(Extracted data entries)
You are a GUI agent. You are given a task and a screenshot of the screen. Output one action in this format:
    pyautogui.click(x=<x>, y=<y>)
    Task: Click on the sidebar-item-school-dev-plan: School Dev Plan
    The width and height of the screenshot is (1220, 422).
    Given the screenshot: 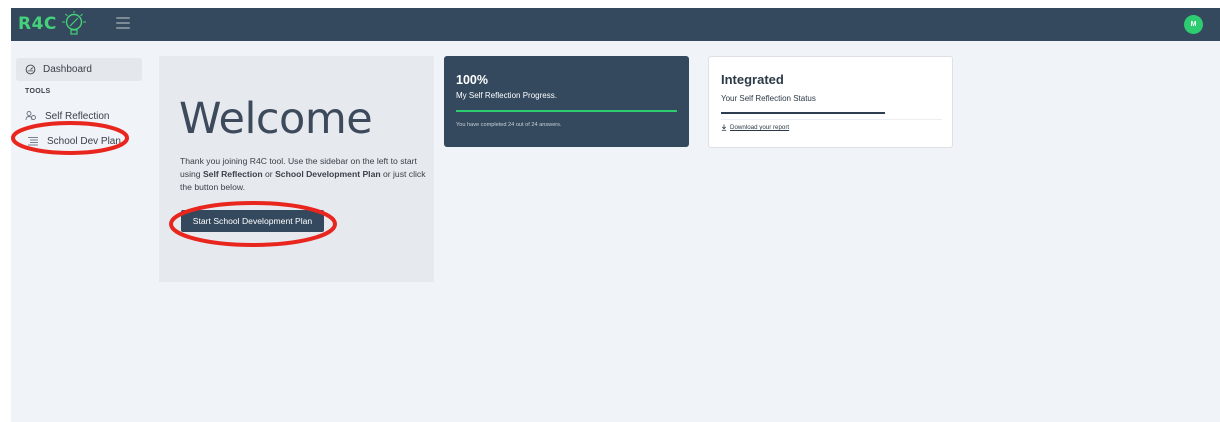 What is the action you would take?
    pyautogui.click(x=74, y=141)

#### Exercise goal:
Convert the lines running from the start of the entries through the line containing "Task: Click on", both ends included, into a JSON list of strings with one string per line and blank lines omitted.

#### Answer:
[
  "You are a GUI agent. You are given a task and a screenshot of the screen. Output one action in this format:",
  "    pyautogui.click(x=<x>, y=<y>)",
  "    Task: Click on the sidebar-item-school-dev-plan: School Dev Plan"
]